The freak occurrences have mounted. McCown finished a game with a fractured left collarbone. Haden has had two different groin injuries -- the most recent came on Thursday in practice. Coleman broke his hand in a normal tangle after a catch in practice.

And when Cody Kessler bruised his ribs against New England, Charlie Whitehurst and Terrelle Pryor both took snaps at quarterback. Which means in five games the Browns have started three quarterbacks and used five.

"Our sports medicine staff is just as surprised as we are -- understand it, but surprised," Jackson said. "We have to do everything we can to get these guys back. Our practice fields are good, our process is good, how we work and the strength and conditioning staff is great. We have just had some unfortunate luck. It is part of it.

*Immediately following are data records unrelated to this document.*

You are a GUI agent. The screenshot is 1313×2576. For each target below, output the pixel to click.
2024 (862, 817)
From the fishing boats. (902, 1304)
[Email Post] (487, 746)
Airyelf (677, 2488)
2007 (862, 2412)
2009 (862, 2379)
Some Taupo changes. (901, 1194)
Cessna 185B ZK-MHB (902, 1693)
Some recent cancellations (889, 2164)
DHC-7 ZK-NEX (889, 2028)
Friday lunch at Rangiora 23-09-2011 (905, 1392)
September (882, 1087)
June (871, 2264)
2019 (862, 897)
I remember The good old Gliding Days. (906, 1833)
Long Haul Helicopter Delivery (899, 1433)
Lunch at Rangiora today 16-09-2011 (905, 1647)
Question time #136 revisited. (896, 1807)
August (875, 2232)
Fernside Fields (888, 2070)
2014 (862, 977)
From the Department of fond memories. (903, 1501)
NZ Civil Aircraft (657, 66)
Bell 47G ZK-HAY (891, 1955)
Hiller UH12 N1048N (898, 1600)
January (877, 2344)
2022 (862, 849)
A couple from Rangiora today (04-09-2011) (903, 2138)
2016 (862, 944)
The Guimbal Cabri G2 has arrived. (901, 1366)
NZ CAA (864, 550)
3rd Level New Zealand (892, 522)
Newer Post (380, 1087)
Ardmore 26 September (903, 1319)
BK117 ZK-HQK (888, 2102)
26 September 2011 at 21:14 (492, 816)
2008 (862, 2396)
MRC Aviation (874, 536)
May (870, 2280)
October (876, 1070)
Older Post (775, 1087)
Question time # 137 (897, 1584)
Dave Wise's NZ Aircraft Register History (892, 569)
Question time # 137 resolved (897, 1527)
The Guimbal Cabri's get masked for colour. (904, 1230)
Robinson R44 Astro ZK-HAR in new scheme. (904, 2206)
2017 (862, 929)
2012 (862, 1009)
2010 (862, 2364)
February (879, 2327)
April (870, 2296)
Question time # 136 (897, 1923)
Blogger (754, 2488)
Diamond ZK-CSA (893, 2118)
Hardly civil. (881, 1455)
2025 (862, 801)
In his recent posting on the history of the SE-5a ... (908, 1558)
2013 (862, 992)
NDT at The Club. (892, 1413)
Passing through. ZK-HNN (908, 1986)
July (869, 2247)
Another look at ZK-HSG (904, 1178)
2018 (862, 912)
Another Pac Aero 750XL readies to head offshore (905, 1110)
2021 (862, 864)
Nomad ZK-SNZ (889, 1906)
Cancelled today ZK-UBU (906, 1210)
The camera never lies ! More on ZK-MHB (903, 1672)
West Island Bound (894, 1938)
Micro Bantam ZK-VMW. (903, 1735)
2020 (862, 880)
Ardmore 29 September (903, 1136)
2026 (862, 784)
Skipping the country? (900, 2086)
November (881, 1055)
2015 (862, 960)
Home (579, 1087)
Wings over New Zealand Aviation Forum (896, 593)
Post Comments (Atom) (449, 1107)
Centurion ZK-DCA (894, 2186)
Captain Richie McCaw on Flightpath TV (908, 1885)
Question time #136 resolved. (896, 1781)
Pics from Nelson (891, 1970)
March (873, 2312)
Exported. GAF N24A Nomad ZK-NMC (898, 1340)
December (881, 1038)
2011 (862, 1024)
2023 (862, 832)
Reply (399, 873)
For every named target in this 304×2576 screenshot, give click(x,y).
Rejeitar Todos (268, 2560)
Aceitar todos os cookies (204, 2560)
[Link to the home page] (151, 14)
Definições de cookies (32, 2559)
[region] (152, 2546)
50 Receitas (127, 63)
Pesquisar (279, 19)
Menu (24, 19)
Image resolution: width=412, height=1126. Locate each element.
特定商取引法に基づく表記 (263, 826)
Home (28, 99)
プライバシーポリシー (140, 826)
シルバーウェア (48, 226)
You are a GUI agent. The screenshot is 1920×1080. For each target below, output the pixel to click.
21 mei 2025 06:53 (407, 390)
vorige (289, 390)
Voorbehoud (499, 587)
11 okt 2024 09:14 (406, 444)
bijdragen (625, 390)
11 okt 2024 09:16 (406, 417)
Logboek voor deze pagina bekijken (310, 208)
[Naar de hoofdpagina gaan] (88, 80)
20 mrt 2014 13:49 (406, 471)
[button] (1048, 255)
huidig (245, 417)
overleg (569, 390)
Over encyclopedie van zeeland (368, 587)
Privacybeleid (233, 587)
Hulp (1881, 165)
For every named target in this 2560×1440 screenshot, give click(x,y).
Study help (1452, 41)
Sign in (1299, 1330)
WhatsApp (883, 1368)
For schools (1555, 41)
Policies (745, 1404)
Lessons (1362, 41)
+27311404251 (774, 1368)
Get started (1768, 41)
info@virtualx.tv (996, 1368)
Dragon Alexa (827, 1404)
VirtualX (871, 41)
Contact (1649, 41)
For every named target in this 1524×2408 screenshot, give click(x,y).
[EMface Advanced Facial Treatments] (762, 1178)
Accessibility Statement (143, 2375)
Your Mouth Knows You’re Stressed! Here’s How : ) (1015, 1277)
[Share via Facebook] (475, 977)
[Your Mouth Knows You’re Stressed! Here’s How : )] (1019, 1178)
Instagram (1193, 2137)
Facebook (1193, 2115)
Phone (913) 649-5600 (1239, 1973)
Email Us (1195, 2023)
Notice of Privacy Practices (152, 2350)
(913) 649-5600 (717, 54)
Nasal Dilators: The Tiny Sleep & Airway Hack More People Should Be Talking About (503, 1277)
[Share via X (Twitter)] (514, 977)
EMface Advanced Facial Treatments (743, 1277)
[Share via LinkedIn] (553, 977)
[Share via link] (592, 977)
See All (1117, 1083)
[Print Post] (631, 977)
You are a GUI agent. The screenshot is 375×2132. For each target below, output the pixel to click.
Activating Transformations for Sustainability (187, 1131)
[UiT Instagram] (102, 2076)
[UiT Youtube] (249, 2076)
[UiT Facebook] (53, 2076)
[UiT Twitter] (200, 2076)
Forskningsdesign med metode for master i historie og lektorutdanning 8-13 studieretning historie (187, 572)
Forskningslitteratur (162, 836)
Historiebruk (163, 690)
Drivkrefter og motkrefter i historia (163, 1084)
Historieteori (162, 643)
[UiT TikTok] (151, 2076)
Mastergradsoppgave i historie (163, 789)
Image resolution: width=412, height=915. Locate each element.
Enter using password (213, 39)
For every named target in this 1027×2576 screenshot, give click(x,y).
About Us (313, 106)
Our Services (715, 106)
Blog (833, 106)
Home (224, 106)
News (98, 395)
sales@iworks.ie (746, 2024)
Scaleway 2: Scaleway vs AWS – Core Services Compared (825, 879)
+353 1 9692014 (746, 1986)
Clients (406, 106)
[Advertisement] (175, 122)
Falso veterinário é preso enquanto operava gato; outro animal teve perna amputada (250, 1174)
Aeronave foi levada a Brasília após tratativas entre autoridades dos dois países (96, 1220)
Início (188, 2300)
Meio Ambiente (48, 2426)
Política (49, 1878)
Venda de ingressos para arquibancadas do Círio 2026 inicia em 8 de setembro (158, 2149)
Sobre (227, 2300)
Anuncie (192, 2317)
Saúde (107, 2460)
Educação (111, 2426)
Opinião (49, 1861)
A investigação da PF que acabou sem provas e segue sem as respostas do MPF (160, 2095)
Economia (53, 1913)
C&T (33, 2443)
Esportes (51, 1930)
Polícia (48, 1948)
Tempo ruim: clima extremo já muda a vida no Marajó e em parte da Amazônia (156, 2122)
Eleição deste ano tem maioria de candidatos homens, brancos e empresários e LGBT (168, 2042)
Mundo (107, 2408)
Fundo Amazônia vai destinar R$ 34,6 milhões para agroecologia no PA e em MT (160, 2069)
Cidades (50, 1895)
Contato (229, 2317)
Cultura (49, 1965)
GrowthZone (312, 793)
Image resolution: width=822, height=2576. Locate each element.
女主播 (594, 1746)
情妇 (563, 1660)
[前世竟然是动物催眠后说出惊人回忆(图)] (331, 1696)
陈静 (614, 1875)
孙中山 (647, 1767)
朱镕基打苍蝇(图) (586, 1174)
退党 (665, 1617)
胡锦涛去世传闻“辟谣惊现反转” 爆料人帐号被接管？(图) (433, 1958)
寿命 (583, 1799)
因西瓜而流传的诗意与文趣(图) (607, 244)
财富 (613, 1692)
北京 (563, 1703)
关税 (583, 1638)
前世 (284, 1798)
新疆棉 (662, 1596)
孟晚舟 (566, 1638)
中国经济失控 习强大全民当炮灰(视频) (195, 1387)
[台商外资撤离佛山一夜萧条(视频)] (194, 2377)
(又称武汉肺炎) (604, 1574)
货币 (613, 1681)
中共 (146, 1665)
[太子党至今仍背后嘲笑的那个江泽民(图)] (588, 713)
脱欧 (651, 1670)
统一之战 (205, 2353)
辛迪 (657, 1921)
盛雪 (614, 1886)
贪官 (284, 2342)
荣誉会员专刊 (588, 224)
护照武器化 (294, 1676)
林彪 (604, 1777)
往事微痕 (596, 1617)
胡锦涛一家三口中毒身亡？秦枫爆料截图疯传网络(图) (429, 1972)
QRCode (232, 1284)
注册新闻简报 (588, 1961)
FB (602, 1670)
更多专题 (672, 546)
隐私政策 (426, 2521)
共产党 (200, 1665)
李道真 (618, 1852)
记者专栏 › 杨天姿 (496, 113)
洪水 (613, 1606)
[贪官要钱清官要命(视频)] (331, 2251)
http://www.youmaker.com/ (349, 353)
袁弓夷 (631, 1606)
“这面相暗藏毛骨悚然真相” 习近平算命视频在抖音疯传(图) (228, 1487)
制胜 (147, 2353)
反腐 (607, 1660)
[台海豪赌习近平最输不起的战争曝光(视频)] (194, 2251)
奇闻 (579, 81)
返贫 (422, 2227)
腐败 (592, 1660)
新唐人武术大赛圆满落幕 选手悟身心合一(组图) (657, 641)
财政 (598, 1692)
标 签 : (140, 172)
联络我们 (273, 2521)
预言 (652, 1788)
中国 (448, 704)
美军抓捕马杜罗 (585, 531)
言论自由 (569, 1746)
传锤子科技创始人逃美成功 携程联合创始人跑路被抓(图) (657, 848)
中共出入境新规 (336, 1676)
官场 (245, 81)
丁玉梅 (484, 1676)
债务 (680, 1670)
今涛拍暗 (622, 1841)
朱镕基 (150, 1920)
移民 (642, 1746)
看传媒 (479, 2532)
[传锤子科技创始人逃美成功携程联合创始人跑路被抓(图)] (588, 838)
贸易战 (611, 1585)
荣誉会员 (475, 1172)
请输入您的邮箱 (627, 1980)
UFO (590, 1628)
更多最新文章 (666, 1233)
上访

We are going to deal with it."

Joel Bitonio's injured foot means the offensive line will be jumbled again, with Alvin Bailey moving from right to left guard, John Greco moving from center to right guard and Cam Erving returning to start at center.

After the opening snap Sunday, the Browns will have started two left guards, three centers and two right guards in four games.

"You guys want me to say I give, I quit, or what?" Jackson said.

At various points of the season, Jackson has used the phrase "here we go" or "we'll see" or "we'll put 11 guys out there" while discussing injuries. He acknowledges them more than many coaches, but like most is not eager to talk about them.

"It is not easy." he said. "I’ll be the first to tell you that. I’m not going to sit up here and tell you, ‘Oh my gosh, this is great!’ No, it is not.

"But at the same time, what do you guys want me to do? We are going to keep working. We are going to keep coaching and keep getting these guys better. We are not going to make excuses."